As the clock ticks down to May 25, 2018 and pressure mounts to comply with the EU’s General Data Protection Regulation (GDPR) legislation, I’m sure many in the US ediscovery world are struggling with exactly how the GDPR will impact their data obligations due to the increasingly divergent views between the EU and the US on data privacy.
Taking it back a step further, are you still wondering if you will be affected by the GDPR and its broad regulations? The GDPR was enacted to strengthen and unify the data rights of all EU citizens. But, it directly impacts ediscovery teams outside of the EU due to the strict requirements it places on anyone who collects, manages, and processes data in the EU. This extends to not just data controllers, but also to data processors, clearly covering any data that is processed for purposes of litigation and investigation. In short, the GDPR impacts any corporation, law firm, vendor, or consultant with a presence in, or clients from or in the EU.
Even with the obvious applicability of these GDPR requirements to ediscovery outside of the EU, you may not have had the time to prepare and could be struggling with how to handle regulations that are directly at odds with the US approach to data privacy and retention. According to a survey from Gartner, by the end of 2018, more than 50% of US companies affected by the GDPR will not be in full compliance.
So, are you and your US corporate legal and ediscovery teams prepared? If the answer is “no” or even “maybe,” there’s no time like the present to get yourself acquainted with the GDPR’s broad reach, and move full steam ahead with preparations.
Here are three of the top challenges for US ediscovery teams to consider when preparing for the GDPR:
1. The Right to be Forgotten
The “Right to be Forgotten” provision gives data subjects larger control over their personal data. While in the US, personal data is generally considered to be the property of the data holder, under the GDPR, the EU explicitly designates personal data as the individual’s property. It’s easy to see how this rule presents unique challenges for ediscovery teams as they grapple with conflicting US requirements for collecting and holding data.
Under the Right to be Forgotten rule, all individuals in the EU have the power to request removal or erasure of their data from databases and systems. There are numerous questions to consider as it relates to ediscovery. For example, will the EU take under consideration whether a person is subject to a litigation hold when that person exercises the right be forgotten? What will happen if a US judge responds unfavorably to this type of request because of the conflicting US obligation to preserve potentially relevant data? The answers are still unknown, and being prepared for these types of situations will be a top challenge that may require the creation of new internal ediscovery processes to make sure you’re ready to respond.
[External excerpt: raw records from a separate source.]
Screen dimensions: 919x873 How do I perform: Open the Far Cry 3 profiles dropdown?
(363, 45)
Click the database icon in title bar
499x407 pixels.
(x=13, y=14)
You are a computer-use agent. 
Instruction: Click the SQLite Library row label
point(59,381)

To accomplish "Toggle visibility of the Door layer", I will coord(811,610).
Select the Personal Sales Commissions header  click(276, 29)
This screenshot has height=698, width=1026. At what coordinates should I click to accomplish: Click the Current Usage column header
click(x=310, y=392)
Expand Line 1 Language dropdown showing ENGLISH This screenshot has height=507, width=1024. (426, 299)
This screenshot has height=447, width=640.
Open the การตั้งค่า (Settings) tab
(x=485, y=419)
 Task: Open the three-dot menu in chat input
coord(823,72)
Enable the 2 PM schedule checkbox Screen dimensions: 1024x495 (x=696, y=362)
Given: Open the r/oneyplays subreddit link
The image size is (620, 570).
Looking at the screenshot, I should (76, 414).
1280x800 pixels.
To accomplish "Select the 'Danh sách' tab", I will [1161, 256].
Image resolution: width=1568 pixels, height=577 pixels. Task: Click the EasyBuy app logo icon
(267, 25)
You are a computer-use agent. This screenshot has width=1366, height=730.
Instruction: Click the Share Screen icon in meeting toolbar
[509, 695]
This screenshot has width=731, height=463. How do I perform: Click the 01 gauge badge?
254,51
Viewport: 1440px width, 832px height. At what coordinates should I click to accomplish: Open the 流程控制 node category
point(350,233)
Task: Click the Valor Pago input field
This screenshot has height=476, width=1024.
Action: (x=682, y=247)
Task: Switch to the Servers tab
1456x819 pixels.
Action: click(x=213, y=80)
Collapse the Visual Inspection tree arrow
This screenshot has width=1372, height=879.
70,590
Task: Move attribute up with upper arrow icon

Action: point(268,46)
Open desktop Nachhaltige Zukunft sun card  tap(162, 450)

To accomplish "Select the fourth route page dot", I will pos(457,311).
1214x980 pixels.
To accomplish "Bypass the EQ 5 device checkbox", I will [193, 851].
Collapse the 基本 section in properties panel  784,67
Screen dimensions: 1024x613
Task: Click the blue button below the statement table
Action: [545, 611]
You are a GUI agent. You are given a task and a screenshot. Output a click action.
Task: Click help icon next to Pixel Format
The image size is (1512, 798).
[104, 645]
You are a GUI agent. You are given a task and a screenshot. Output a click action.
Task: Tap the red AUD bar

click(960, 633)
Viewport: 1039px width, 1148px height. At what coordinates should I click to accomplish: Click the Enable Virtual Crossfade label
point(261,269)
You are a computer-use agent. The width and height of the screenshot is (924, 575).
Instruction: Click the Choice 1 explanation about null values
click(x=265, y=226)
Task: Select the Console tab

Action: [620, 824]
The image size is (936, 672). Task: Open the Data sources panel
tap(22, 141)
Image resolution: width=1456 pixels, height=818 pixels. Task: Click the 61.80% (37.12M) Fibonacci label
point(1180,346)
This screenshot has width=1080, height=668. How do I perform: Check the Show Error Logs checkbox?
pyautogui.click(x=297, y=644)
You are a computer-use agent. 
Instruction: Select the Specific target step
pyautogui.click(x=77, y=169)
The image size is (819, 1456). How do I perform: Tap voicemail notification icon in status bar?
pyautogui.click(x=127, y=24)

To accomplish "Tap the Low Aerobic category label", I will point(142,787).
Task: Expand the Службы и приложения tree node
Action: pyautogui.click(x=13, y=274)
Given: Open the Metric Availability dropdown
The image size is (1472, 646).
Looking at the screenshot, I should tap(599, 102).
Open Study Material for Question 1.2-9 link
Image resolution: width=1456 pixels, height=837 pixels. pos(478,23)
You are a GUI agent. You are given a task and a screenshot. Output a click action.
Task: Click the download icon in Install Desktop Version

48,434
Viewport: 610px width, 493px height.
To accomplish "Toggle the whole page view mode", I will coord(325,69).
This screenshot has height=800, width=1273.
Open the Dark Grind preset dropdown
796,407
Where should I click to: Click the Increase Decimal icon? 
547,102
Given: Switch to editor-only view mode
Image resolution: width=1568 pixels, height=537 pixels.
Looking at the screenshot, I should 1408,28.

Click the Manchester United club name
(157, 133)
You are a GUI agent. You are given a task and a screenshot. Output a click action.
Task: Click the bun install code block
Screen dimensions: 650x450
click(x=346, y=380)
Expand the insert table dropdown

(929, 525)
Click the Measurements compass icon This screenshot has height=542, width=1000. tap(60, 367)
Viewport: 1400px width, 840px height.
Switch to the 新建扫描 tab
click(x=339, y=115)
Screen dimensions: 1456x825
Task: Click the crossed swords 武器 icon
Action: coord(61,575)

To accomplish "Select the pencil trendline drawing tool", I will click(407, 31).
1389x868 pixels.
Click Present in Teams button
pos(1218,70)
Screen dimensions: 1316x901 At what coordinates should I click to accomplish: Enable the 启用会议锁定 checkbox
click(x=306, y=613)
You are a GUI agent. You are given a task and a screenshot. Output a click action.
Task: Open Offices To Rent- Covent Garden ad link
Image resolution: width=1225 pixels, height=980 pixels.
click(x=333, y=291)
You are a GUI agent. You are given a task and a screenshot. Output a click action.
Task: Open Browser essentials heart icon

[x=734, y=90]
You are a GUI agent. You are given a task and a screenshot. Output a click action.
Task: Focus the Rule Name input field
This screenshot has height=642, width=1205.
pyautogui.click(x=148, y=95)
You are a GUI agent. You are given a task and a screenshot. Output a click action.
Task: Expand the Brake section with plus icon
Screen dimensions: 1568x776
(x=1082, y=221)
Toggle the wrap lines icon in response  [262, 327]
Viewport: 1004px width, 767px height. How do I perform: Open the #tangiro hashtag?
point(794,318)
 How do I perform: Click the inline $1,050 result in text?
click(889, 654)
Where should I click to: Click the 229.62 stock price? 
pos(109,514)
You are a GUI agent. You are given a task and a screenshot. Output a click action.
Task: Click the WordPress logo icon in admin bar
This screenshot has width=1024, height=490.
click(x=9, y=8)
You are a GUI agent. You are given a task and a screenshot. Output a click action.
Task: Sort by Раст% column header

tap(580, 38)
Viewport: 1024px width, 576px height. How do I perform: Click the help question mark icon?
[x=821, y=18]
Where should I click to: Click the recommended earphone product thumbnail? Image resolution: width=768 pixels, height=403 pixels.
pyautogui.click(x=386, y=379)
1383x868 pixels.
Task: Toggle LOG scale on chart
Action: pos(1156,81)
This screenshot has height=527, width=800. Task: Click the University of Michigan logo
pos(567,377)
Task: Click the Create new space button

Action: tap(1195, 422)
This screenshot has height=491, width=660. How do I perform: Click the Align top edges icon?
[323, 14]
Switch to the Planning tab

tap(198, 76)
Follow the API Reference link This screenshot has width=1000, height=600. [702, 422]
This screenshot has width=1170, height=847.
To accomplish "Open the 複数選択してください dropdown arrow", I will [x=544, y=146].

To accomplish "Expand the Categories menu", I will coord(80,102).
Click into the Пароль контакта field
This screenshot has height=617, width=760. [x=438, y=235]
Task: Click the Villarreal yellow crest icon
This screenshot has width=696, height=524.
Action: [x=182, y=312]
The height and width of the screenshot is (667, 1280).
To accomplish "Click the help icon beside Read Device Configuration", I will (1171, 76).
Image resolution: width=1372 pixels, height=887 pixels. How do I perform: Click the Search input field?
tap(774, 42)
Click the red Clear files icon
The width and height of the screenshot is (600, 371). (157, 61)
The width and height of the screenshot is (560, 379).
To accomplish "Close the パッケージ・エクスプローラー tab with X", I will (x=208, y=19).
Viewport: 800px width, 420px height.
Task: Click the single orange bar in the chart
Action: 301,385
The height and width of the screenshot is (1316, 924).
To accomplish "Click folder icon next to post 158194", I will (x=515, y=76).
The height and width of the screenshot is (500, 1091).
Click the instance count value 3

2.New Liability for US Data Processors
Under the GDPR, impacted data processors will have direct liability as opposed to only the data controllers that are subject to direct oversight. The data processor, whether located in the EU or outside the EU, faces obligations including the implementation of appropriate organizational and technical measures with respect to all personal data, and notification to the data controller when a data breach occurs. Among other considerations, processors will likely need to seriously consider whether it will be necessary to appoint a designated data protection officer to maintain compliance with this challenge.
In addition, law firms or corporations who need to pull data from custodians within the EU will need to understand and comply with the obligations under the GDPR for those data subjects. For vendors and consultants whose reach extends globally, they are likely to be classified as data processors or even data controllers and will also fall under the GDPR’s definitions. Vendors and consultants will need to not only be compliant themselves, but also knowledgeable enough to advise their clients on data compliance.
3. Transfer of Data to Third Party Countries
The GDPR also imposes strict limitations surrounding the transfer of personal data to third party countries that the EU deems to have inadequate protections of personal data. This makes it more important than ever to know the details behind where all of your data resides. The GDPR mandates that an organization have the ability to identify precisely where data is located, whether it’s in a data center, in the cloud, or held with a third party. A first step in the process may be to create an updated data map and make sure you have the capabilities to quickly find EU custodian data.
It’s important to note that the GDPR includes substantial penalties for non-compliance. Under the new penalty system, controllers face penalties of up to four percent of annual global revenue turnover. For big US companies, especially ones that will likely be designated as controllers rather than simply data processors, those fines threaten to deliver a large blow.
Keeping in mind these specific ediscovery challenges is a good starting point when determining the details of your GDPR compliance plan. With uncertainty and significant penalties looming, it’s critical to understand the GDPR and begin your US compliance efforts now.